→ ACTION ITEM:
Each line below must be printed again exactly.

Stored items
::::

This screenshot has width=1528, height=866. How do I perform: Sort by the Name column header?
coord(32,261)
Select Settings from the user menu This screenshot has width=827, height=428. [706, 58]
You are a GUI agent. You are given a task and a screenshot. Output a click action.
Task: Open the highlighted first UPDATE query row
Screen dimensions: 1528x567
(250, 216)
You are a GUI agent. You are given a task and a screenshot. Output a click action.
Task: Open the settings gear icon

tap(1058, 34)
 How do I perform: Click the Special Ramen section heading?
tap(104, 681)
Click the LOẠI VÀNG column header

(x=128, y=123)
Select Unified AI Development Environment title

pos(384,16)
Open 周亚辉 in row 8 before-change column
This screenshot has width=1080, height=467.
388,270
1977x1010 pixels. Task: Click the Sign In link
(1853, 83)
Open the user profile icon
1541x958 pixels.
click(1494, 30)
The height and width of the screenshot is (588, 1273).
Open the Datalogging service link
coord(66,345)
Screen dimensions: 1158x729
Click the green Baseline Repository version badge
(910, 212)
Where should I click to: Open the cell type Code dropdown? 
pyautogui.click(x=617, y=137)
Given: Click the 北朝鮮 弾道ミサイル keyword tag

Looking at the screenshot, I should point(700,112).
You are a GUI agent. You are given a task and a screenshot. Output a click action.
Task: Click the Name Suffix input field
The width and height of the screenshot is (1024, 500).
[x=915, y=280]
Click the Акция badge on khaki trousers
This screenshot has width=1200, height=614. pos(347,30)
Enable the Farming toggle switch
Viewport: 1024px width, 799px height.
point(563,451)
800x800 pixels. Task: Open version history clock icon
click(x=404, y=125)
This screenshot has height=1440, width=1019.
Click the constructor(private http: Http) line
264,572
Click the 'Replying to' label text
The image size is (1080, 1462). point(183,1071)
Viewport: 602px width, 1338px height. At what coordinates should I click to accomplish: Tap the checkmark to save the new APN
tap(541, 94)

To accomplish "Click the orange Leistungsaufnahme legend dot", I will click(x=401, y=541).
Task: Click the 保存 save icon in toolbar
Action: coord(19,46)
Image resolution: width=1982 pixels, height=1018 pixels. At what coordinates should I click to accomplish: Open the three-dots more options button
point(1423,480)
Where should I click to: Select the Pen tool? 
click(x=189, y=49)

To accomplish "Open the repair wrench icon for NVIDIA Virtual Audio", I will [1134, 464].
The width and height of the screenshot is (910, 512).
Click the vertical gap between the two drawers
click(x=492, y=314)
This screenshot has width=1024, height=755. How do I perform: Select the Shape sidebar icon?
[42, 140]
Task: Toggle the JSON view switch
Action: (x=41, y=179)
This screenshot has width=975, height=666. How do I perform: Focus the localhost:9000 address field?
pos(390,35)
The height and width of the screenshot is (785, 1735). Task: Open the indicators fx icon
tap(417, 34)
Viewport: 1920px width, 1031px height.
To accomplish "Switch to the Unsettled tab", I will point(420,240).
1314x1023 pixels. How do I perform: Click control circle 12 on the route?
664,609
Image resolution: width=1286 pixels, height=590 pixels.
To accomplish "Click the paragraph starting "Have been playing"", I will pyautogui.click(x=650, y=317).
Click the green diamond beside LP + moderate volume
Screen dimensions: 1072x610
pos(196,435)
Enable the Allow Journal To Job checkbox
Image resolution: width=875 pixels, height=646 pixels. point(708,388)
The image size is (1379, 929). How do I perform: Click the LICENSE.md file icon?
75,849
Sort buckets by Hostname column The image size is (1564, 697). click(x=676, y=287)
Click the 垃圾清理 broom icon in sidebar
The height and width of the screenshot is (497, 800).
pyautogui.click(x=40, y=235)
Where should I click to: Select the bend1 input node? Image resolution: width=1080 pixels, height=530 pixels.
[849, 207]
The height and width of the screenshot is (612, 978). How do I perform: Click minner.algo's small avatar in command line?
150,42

::::

→ SOLUTION TO THIS TASK:
This screenshot has width=1528, height=866. How do I perform: Sort by the Name column header?
coord(32,261)
Select Settings from the user menu This screenshot has width=827, height=428. [706, 58]
You are a GUI agent. You are given a task and a screenshot. Output a click action.
Task: Open the highlighted first UPDATE query row
Screen dimensions: 1528x567
(250, 216)
You are a GUI agent. You are given a task and a screenshot. Output a click action.
Task: Open the settings gear icon

tap(1058, 34)
 How do I perform: Click the Special Ramen section heading?
tap(104, 681)
Click the LOẠI VÀNG column header

(x=128, y=123)
Select Unified AI Development Environment title

pos(384,16)
Open 周亚辉 in row 8 before-change column
This screenshot has width=1080, height=467.
388,270
1977x1010 pixels. Task: Click the Sign In link
(1853, 83)
Open the user profile icon
1541x958 pixels.
click(1494, 30)
The height and width of the screenshot is (588, 1273).
Open the Datalogging service link
coord(66,345)
Screen dimensions: 1158x729
Click the green Baseline Repository version badge
(910, 212)
Where should I click to: Open the cell type Code dropdown? 
pyautogui.click(x=617, y=137)
Given: Click the 北朝鮮 弾道ミサイル keyword tag

Looking at the screenshot, I should point(700,112).
You are a GUI agent. You are given a task and a screenshot. Output a click action.
Task: Click the Name Suffix input field
The width and height of the screenshot is (1024, 500).
[x=915, y=280]
Click the Акция badge on khaki trousers
This screenshot has width=1200, height=614. pos(347,30)
Enable the Farming toggle switch
Viewport: 1024px width, 799px height.
point(563,451)
800x800 pixels. Task: Open version history clock icon
click(x=404, y=125)
This screenshot has height=1440, width=1019.
Click the constructor(private http: Http) line
264,572
Click the 'Replying to' label text
The image size is (1080, 1462). point(183,1071)
Viewport: 602px width, 1338px height. At what coordinates should I click to accomplish: Tap the checkmark to save the new APN
tap(541, 94)

To accomplish "Click the orange Leistungsaufnahme legend dot", I will click(x=401, y=541).
Task: Click the 保存 save icon in toolbar
Action: coord(19,46)
Image resolution: width=1982 pixels, height=1018 pixels. At what coordinates should I click to accomplish: Open the three-dots more options button
point(1423,480)
Where should I click to: Select the Pen tool? 
click(x=189, y=49)

To accomplish "Open the repair wrench icon for NVIDIA Virtual Audio", I will [1134, 464].
The width and height of the screenshot is (910, 512).
Click the vertical gap between the two drawers
click(x=492, y=314)
This screenshot has width=1024, height=755. How do I perform: Select the Shape sidebar icon?
[42, 140]
Task: Toggle the JSON view switch
Action: (x=41, y=179)
This screenshot has width=975, height=666. How do I perform: Focus the localhost:9000 address field?
pos(390,35)
The height and width of the screenshot is (785, 1735). Task: Open the indicators fx icon
tap(417, 34)
Viewport: 1920px width, 1031px height.
To accomplish "Switch to the Unsettled tab", I will point(420,240).
1314x1023 pixels. How do I perform: Click control circle 12 on the route?
664,609
Image resolution: width=1286 pixels, height=590 pixels.
To accomplish "Click the paragraph starting "Have been playing"", I will pyautogui.click(x=650, y=317).
Click the green diamond beside LP + moderate volume
Screen dimensions: 1072x610
pos(196,435)
Enable the Allow Journal To Job checkbox
Image resolution: width=875 pixels, height=646 pixels. point(708,388)
The image size is (1379, 929). How do I perform: Click the LICENSE.md file icon?
75,849
Sort buckets by Hostname column The image size is (1564, 697). click(x=676, y=287)
Click the 垃圾清理 broom icon in sidebar
The height and width of the screenshot is (497, 800).
pyautogui.click(x=40, y=235)
Where should I click to: Select the bend1 input node? Image resolution: width=1080 pixels, height=530 pixels.
[849, 207]
The height and width of the screenshot is (612, 978). How do I perform: Click minner.algo's small avatar in command line?
150,42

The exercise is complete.